▶ Dataset entries
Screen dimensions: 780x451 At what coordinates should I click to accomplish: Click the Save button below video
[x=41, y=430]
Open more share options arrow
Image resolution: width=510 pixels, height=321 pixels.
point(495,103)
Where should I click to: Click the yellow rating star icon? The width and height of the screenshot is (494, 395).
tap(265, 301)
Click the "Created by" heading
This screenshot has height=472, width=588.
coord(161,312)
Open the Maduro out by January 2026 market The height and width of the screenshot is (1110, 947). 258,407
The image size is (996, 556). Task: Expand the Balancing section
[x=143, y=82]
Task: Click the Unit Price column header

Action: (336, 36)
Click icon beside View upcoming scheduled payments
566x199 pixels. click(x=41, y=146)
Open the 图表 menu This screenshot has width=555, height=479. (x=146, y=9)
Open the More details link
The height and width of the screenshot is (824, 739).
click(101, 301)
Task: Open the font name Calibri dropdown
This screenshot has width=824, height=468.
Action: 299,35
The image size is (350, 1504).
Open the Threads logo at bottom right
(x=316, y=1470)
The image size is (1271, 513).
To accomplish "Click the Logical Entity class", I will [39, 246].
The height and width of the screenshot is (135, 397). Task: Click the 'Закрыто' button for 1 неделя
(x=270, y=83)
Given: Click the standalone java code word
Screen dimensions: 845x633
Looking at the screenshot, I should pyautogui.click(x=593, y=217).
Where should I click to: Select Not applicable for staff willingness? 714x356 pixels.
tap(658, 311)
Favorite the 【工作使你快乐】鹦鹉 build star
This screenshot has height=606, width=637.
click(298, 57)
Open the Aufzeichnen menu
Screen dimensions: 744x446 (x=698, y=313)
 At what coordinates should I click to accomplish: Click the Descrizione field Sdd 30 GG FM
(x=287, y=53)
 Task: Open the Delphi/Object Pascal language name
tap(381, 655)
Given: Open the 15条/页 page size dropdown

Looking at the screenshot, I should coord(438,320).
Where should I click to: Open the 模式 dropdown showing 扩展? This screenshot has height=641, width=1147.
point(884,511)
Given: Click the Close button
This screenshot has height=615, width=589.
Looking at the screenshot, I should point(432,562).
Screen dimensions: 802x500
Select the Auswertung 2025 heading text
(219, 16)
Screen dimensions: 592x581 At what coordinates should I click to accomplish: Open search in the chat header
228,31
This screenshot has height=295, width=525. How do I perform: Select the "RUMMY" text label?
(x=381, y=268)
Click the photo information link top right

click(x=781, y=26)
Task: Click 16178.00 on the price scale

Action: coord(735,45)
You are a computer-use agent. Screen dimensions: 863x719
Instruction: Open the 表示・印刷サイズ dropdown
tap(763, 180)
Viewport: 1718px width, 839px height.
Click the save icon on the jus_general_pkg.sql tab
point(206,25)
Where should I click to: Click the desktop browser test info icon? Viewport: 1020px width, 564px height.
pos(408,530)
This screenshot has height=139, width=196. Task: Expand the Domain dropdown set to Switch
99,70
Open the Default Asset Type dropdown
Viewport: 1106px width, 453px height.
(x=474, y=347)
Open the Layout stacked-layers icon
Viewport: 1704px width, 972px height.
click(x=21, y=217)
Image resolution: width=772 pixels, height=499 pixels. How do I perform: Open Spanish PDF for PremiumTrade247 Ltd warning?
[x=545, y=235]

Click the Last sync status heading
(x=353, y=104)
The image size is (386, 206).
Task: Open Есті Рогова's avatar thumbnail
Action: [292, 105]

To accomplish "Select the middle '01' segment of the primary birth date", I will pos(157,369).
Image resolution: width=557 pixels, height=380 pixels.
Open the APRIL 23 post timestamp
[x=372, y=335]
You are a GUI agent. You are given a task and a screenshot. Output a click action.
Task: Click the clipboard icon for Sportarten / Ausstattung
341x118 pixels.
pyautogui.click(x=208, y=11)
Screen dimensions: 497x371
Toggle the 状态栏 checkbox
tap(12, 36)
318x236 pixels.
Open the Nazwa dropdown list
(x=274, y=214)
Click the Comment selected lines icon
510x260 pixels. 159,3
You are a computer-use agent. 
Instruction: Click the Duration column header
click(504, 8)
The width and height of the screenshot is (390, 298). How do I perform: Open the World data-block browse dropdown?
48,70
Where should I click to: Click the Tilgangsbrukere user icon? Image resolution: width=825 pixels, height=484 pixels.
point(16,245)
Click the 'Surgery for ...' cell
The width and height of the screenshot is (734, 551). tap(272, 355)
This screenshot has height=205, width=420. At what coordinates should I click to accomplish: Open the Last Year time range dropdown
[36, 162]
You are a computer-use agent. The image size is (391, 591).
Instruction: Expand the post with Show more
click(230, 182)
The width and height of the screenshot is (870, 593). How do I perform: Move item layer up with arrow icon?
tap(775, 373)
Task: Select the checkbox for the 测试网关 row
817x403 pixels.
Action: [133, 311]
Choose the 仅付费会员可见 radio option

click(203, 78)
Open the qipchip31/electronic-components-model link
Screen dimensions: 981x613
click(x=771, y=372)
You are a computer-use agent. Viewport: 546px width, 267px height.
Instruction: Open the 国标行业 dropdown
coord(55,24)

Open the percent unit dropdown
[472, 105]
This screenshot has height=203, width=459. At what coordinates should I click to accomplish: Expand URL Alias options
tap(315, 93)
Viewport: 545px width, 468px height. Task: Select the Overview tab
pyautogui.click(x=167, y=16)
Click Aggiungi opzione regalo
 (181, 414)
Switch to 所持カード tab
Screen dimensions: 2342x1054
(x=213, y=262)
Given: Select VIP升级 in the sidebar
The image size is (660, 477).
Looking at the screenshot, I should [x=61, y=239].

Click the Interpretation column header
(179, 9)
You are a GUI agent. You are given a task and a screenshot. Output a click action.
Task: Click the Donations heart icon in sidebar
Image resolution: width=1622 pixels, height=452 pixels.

▶ PROBLEM
The line containing "Given: Select VIP升级 in the sidebar" opens the range, and the last line of the entries closes it; copy that range exactly.

▶ FINISHED EXERCISE
Given: Select VIP升级 in the sidebar
The image size is (660, 477).
Looking at the screenshot, I should [x=61, y=239].

Click the Interpretation column header
(179, 9)
You are a GUI agent. You are given a task and a screenshot. Output a click action.
Task: Click the Donations heart icon in sidebar
Image resolution: width=1622 pixels, height=452 pixels.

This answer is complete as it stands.